Add Callback Support #339

mattdeitke · 2022-03-12T21:37:12Z

Background

Adds initial support for Callbacks, inspired by PyTorch Lightning.

The immediate use case is to enable logging during training with Weights and Biases.

Motivation

The motivation is to make it easier to log, debug, and inspect the training setup without having to manually modify runner.py.

Down the line, I suspect callbacks will also be the best place to write tests, where the tests may be in callback functions like on_checkpoint_load(model).

Example

An example usage might be to define a Callback class under the file training/callbacks/wandb_logging.py:

from typing import Any, Dict, Optional

import wandb
from allenact.base_abstractions.callbacks import Callback


class WandbLogging(Callback):
    def setup(self, name: str, **kwargs) -> None:
        wandb.init(
            project="test-project",
            entity="prior-ai2",
            name=name,
            config=kwargs,
        )

    def on_train_log(self, metric_means: Dict[str, float], step: int, **kwargs) -> None:
        wandb.log({**metric_means, "step": step})

    def on_valid_log(
        self,
        metrics: Optional[Dict[str, Any]],
        metric_means: Dict[str, float],
        step: int,
        **kwargs
    ) -> None:
        wandb.log({**metric_means, "step": step})

    def on_test_log(
        self,
        checkpoint: str,
        metrics: Dict[str, Any],
        metric_means: Dict[str, float],
        step: int,
        **kwargs
    ) -> None:
        wandb.log({**metric_means, "step": step})

and to use it, one would add the file to the --callbacks flag in the allenact command:

allenact <...> --callbacks training/callbacks/wandb_logging.py

Note that this doesn't require modifying the experiment configs at all, and hence is fully opt in functionality.

Notes

I'm still thinking about what callbacks would be best, and what should be passed into each of them.

Right now, I think the best approach I have for logging videos, images, or other more complex information, is to save that information to disk, and then process, log, and delete it inside of on_train_log(), but perhaps there's a cleaner solution.

lgtm-com · 2022-03-13T00:38:43Z

This pull request introduces 2 alerts when merging bc49d47 into cc0d123 - view on LGTM.com

new alerts:

2 for Variable defined multiple times

jordis-ai2

I like a lot the idea.

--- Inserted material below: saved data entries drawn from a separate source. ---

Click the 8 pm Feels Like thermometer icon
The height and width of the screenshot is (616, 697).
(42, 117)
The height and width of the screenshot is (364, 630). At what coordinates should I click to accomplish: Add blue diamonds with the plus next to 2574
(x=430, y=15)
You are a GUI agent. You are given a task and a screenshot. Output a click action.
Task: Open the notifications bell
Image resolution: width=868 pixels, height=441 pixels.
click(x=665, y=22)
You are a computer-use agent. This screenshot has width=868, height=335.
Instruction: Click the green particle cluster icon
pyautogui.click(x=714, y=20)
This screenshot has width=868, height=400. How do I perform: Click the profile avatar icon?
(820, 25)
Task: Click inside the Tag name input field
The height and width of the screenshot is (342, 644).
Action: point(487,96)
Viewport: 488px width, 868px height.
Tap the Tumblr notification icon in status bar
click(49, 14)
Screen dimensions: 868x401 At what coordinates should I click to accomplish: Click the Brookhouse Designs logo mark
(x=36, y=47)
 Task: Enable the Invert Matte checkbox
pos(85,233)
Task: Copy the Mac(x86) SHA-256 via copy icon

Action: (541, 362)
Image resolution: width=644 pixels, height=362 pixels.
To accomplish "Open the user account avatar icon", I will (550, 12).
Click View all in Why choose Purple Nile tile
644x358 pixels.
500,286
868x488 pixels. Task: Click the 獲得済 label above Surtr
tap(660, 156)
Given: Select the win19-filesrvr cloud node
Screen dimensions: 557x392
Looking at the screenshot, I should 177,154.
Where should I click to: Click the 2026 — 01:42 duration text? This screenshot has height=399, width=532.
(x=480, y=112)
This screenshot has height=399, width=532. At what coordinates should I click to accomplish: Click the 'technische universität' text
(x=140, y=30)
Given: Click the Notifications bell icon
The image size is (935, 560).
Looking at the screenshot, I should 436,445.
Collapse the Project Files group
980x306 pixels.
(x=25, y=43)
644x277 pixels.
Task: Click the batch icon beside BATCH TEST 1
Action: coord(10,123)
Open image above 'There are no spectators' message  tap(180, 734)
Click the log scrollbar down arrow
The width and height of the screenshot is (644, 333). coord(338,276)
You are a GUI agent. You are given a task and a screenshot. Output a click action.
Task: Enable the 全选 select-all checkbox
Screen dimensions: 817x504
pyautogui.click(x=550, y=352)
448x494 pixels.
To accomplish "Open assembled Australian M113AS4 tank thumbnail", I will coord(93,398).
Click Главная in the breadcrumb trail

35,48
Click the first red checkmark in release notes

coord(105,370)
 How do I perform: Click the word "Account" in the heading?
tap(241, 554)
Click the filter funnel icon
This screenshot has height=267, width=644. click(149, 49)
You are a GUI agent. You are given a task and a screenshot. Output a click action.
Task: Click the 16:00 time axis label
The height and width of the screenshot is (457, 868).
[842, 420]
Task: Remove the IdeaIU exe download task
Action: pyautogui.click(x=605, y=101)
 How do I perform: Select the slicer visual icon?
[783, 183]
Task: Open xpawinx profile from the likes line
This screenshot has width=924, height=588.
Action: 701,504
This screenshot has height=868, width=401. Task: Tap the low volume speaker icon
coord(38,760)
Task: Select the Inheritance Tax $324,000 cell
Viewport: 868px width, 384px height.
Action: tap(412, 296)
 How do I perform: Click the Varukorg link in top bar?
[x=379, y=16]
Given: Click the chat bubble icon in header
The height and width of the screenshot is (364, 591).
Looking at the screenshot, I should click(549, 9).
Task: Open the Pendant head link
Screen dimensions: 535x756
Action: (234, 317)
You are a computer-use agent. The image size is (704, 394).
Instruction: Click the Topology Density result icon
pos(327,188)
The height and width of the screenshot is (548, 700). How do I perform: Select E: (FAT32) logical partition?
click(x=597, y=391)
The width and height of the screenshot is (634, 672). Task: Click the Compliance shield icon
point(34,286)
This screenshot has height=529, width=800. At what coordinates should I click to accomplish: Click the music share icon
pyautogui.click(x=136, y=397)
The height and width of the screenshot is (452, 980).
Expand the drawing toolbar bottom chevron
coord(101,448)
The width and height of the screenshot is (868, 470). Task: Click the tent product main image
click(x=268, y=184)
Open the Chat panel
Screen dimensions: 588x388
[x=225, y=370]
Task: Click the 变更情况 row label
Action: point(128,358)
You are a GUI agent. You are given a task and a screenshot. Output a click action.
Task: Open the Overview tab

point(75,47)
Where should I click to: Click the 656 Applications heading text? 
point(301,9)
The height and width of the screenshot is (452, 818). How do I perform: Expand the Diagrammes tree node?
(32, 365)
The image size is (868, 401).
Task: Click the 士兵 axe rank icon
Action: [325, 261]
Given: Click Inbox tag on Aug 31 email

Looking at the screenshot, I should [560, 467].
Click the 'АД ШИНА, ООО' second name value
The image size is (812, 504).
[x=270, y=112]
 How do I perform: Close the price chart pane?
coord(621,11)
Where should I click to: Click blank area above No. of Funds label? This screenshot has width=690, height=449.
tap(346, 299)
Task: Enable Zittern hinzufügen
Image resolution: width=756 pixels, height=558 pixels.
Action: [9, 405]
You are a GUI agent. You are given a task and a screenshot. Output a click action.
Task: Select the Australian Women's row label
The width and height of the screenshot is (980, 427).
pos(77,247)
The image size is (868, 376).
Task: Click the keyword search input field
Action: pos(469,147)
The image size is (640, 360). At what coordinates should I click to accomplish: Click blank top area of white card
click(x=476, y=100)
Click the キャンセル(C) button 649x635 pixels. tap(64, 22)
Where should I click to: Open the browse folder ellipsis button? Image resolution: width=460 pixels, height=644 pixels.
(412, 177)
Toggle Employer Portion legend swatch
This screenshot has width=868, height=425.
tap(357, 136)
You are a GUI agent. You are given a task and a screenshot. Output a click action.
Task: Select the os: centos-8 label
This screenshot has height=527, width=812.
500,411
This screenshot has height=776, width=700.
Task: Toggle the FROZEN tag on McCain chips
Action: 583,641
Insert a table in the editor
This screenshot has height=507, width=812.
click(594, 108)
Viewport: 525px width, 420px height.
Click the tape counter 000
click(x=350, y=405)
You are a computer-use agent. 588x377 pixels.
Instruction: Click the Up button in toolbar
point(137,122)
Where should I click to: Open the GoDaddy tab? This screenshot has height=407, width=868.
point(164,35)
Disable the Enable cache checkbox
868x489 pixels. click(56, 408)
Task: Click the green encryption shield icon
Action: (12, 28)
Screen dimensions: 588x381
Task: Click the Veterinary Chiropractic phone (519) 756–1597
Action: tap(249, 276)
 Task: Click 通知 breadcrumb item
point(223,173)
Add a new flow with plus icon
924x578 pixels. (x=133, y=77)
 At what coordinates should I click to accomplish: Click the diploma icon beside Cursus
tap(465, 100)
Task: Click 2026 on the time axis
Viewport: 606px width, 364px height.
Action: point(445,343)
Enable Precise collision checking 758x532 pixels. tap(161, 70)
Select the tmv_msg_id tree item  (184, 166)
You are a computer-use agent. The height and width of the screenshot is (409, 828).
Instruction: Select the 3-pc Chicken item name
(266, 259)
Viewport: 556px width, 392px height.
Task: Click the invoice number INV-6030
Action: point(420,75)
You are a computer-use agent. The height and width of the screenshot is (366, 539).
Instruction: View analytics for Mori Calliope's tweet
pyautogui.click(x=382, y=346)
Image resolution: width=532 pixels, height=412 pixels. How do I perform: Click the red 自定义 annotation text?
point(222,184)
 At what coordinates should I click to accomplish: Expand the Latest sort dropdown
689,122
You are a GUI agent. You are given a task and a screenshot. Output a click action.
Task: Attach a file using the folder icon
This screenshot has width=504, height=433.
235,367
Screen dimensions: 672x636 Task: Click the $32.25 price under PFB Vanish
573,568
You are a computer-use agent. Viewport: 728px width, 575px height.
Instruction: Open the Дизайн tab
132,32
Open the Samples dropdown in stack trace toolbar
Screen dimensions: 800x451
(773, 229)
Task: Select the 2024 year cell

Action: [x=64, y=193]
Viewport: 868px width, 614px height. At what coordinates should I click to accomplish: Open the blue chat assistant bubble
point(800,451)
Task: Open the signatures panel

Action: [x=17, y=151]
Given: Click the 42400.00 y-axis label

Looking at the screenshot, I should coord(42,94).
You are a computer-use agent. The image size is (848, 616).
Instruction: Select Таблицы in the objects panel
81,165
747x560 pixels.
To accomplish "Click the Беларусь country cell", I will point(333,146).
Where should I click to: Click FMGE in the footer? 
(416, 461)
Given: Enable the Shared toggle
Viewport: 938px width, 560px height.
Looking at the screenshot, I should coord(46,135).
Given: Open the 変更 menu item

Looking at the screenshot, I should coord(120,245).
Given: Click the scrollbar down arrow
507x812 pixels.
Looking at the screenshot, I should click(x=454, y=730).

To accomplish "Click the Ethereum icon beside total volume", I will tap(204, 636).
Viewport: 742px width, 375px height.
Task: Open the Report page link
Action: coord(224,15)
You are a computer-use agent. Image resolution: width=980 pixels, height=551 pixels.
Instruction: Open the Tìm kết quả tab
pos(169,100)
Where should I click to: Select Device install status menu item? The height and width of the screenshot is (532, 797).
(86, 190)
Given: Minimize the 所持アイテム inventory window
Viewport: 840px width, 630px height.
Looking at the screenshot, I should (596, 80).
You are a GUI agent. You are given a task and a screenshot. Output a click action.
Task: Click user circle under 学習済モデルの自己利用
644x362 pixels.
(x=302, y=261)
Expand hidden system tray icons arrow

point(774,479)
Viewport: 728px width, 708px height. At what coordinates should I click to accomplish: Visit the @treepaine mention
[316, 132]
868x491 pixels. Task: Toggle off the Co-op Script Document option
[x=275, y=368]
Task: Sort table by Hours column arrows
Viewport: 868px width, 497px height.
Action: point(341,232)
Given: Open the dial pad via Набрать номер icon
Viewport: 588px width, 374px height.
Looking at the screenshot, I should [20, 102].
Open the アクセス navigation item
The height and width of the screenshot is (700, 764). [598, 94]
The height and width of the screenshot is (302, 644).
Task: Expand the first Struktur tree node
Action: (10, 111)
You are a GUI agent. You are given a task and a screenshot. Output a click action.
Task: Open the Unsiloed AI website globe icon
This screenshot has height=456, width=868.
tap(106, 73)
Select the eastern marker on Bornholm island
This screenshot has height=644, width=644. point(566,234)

Just wondering if we should actually include it in the experiment config, but other than that, and some picky details, LGTM.

jordis-ai2 · 2022-03-14T13:09:58Z

allenact/algorithms/onpolicy_sync/engine.py


 import torch
 import torch.distributed as dist  # type: ignore
 import torch.distributions  # type: ignore
 import torch.multiprocessing as mp  # type: ignore
 import torch.nn as nn
 import torch.optim as optim
+from allenact.algorithms.onpolicy_sync.misc import TrackingInfo, TrackingInfoType


Throughout the code base we try to keep third party imports before allenact ones, so I would move this a few lines below.

If you're using PyCharm I think this would be handled by running Code -> Optimize Imports.

Ah, I will revert these import updates.

I am using isort, which works well with Black and is pretty popular for sorting and organizing imports. It autoformats on save for VSCode so it ended up changing the import order automatically.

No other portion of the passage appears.